### GIVEN TASK:
Update the rows below by replacing each "Image resolution" with "Screen size", keeping everything else unchanged.

### MATERIAL FOR THE TASK:
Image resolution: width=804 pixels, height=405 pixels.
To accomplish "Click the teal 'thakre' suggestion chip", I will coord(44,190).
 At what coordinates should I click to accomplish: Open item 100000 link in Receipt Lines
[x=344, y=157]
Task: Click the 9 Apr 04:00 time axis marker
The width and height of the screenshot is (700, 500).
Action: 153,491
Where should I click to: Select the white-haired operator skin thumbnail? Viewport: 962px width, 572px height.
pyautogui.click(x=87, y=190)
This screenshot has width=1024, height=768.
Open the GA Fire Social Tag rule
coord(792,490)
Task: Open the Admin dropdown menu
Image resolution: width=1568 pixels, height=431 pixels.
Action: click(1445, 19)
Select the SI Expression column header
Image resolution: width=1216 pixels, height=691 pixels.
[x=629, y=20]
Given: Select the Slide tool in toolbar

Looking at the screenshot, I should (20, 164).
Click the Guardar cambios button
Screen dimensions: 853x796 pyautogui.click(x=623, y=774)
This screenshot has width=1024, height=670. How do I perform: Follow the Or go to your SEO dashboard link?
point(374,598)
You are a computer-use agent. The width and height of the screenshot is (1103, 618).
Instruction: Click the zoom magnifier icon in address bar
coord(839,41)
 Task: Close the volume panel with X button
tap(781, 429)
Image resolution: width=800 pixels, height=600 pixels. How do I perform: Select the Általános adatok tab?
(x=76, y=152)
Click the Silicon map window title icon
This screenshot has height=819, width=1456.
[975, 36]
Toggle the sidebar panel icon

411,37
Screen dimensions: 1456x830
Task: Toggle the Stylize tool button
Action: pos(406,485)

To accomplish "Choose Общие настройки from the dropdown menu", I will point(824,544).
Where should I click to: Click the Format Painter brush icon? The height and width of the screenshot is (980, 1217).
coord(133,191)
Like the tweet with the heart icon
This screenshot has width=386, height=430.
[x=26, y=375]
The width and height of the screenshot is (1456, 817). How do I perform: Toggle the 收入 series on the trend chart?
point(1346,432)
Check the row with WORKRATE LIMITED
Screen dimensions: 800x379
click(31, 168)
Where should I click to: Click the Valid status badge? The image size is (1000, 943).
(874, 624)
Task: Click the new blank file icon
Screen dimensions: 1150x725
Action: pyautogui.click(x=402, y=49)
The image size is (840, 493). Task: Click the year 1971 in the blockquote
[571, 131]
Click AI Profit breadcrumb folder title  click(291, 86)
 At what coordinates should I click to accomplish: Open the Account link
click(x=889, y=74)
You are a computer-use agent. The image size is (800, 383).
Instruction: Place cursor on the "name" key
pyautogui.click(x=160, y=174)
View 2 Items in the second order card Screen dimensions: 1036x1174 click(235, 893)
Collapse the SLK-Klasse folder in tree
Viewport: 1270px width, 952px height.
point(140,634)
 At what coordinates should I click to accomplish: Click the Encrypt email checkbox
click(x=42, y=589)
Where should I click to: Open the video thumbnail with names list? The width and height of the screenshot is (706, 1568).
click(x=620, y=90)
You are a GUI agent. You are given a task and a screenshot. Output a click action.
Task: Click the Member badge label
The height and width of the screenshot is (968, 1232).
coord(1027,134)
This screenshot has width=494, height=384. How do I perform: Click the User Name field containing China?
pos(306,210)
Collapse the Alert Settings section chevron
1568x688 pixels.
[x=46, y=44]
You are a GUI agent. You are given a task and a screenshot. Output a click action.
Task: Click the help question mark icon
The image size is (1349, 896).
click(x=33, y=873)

### REPLY:
Screen size: width=804 pixels, height=405 pixels.
To accomplish "Click the teal 'thakre' suggestion chip", I will coord(44,190).
 At what coordinates should I click to accomplish: Open item 100000 link in Receipt Lines
[x=344, y=157]
Task: Click the 9 Apr 04:00 time axis marker
The width and height of the screenshot is (700, 500).
Action: 153,491
Where should I click to: Select the white-haired operator skin thumbnail? Viewport: 962px width, 572px height.
pyautogui.click(x=87, y=190)
This screenshot has width=1024, height=768.
Open the GA Fire Social Tag rule
coord(792,490)
Task: Open the Admin dropdown menu
Screen size: width=1568 pixels, height=431 pixels.
Action: click(1445, 19)
Select the SI Expression column header
Screen size: width=1216 pixels, height=691 pixels.
[x=629, y=20]
Given: Select the Slide tool in toolbar

Looking at the screenshot, I should (20, 164).
Click the Guardar cambios button
Screen dimensions: 853x796 pyautogui.click(x=623, y=774)
This screenshot has width=1024, height=670. How do I perform: Follow the Or go to your SEO dashboard link?
point(374,598)
You are a computer-use agent. The width and height of the screenshot is (1103, 618).
Instruction: Click the zoom magnifier icon in address bar
coord(839,41)
 Task: Close the volume panel with X button
tap(781, 429)
Screen size: width=800 pixels, height=600 pixels. How do I perform: Select the Általános adatok tab?
(x=76, y=152)
Click the Silicon map window title icon
This screenshot has height=819, width=1456.
[975, 36]
Toggle the sidebar panel icon

411,37
Screen dimensions: 1456x830
Task: Toggle the Stylize tool button
Action: pos(406,485)

To accomplish "Choose Общие настройки from the dropdown menu", I will point(824,544).
Where should I click to: Click the Format Painter brush icon? The height and width of the screenshot is (980, 1217).
coord(133,191)
Like the tweet with the heart icon
This screenshot has width=386, height=430.
[x=26, y=375]
The width and height of the screenshot is (1456, 817). How do I perform: Toggle the 收入 series on the trend chart?
point(1346,432)
Check the row with WORKRATE LIMITED
Screen dimensions: 800x379
click(31, 168)
Where should I click to: Click the Valid status badge? The image size is (1000, 943).
(874, 624)
Task: Click the new blank file icon
Screen dimensions: 1150x725
Action: pyautogui.click(x=402, y=49)
The image size is (840, 493). Task: Click the year 1971 in the blockquote
[571, 131]
Click AI Profit breadcrumb folder title  click(291, 86)
 At what coordinates should I click to accomplish: Open the Account link
click(x=889, y=74)
You are a computer-use agent. The image size is (800, 383).
Instruction: Place cursor on the "name" key
pyautogui.click(x=160, y=174)
View 2 Items in the second order card Screen dimensions: 1036x1174 click(235, 893)
Collapse the SLK-Klasse folder in tree
Viewport: 1270px width, 952px height.
point(140,634)
 At what coordinates should I click to accomplish: Click the Encrypt email checkbox
click(x=42, y=589)
Where should I click to: Open the video thumbnail with names list? The width and height of the screenshot is (706, 1568).
click(x=620, y=90)
You are a GUI agent. You are given a task and a screenshot. Output a click action.
Task: Click the Member badge label
The height and width of the screenshot is (968, 1232).
coord(1027,134)
This screenshot has width=494, height=384. How do I perform: Click the User Name field containing China?
pos(306,210)
Collapse the Alert Settings section chevron
1568x688 pixels.
[x=46, y=44]
You are a GUI agent. You are given a task and a screenshot. Output a click action.
Task: Click the help question mark icon
The image size is (1349, 896).
click(x=33, y=873)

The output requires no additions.